Set down, exactly and with no pictures, the line that contains "Where should I" and all lines after it in the listing.

*** Opening of Source information ***

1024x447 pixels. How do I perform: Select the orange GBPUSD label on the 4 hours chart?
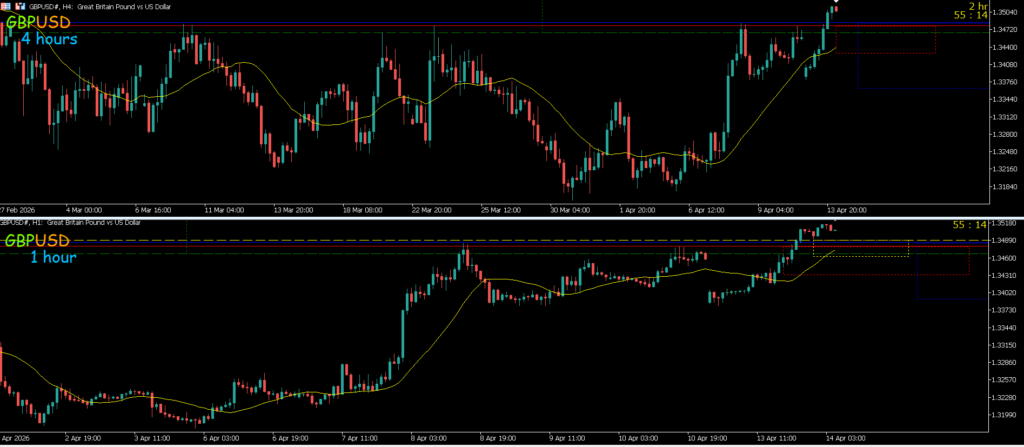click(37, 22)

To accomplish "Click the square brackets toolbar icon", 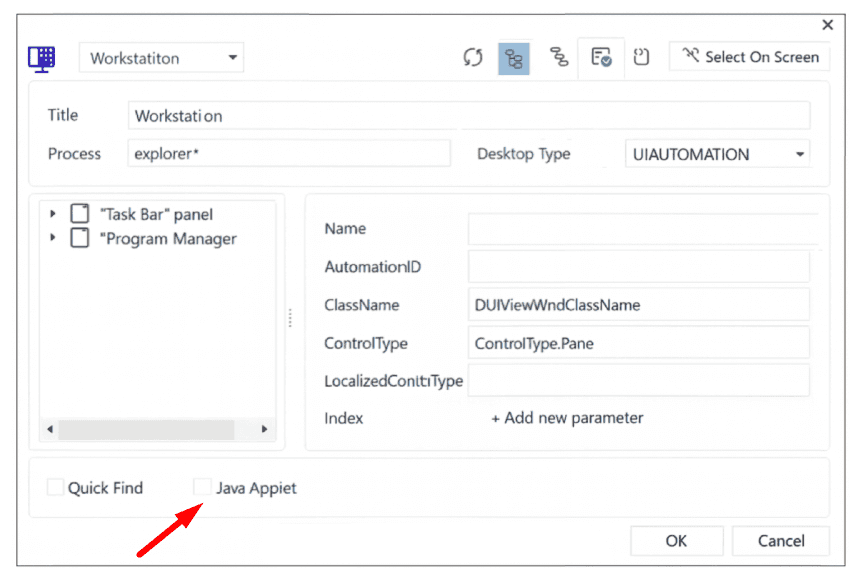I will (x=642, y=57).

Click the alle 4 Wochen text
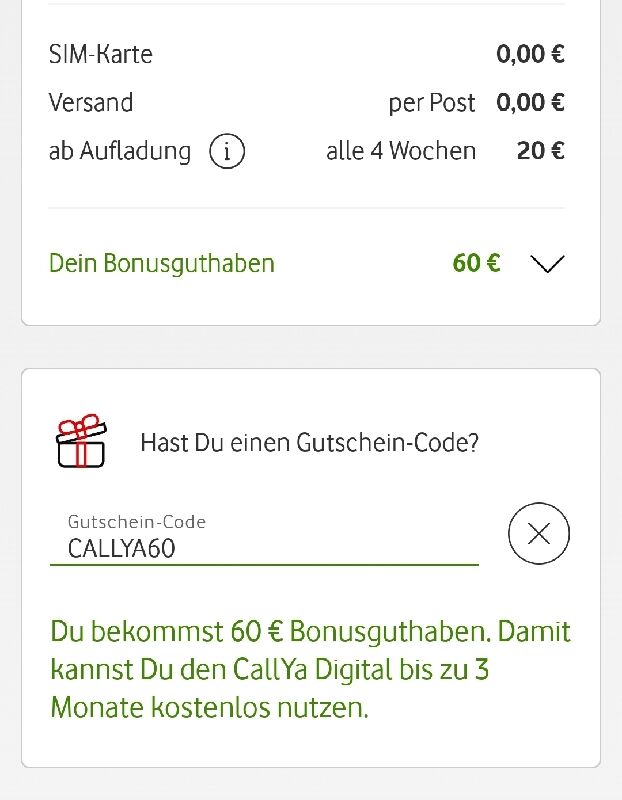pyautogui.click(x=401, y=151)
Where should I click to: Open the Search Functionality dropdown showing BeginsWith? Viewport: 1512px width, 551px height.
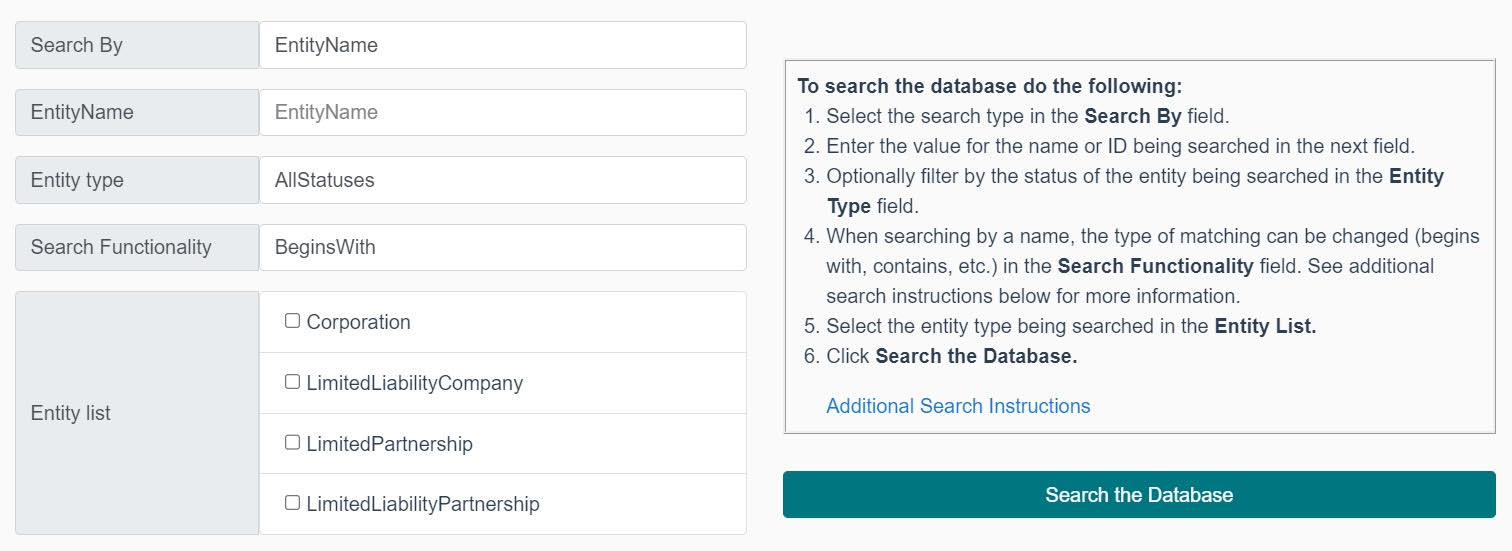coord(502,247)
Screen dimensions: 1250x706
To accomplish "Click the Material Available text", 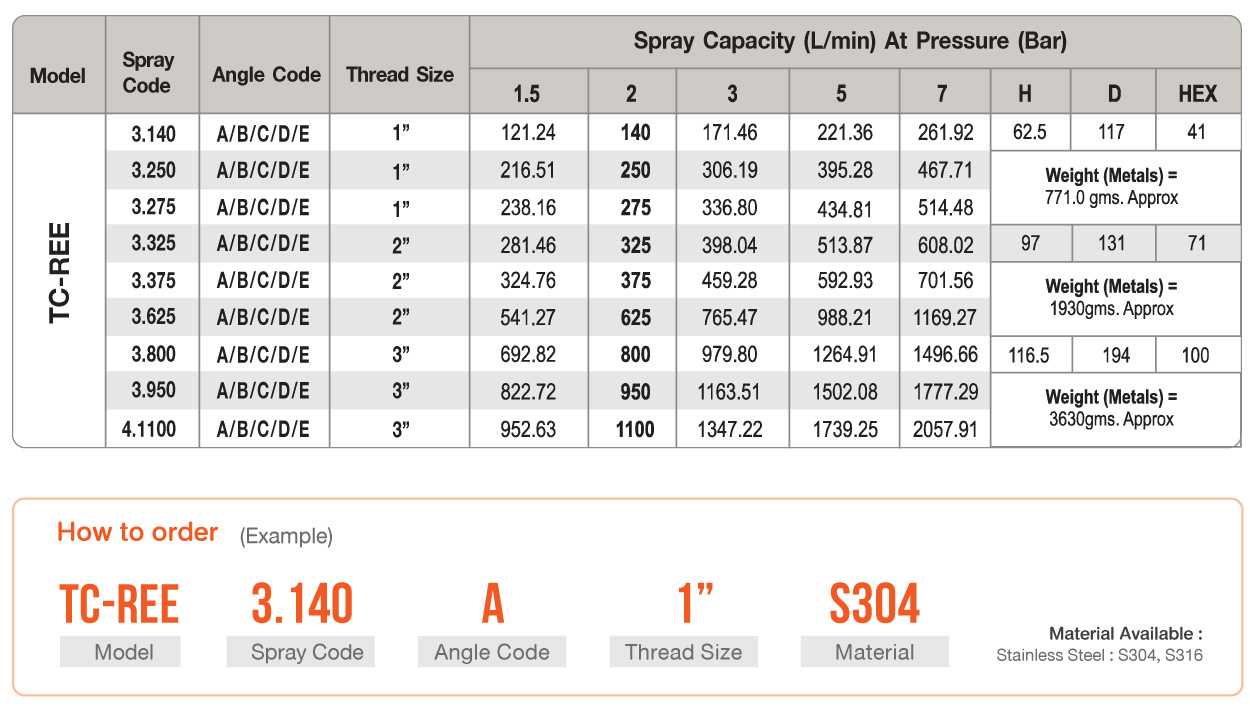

*** Close of Source information ***

Expected answer:
Where should I click to: Open the Search Functionality dropdown showing BeginsWith? Viewport: 1512px width, 551px height.
coord(502,247)
Screen dimensions: 1250x706
To accomplish "Click the Material Available text", 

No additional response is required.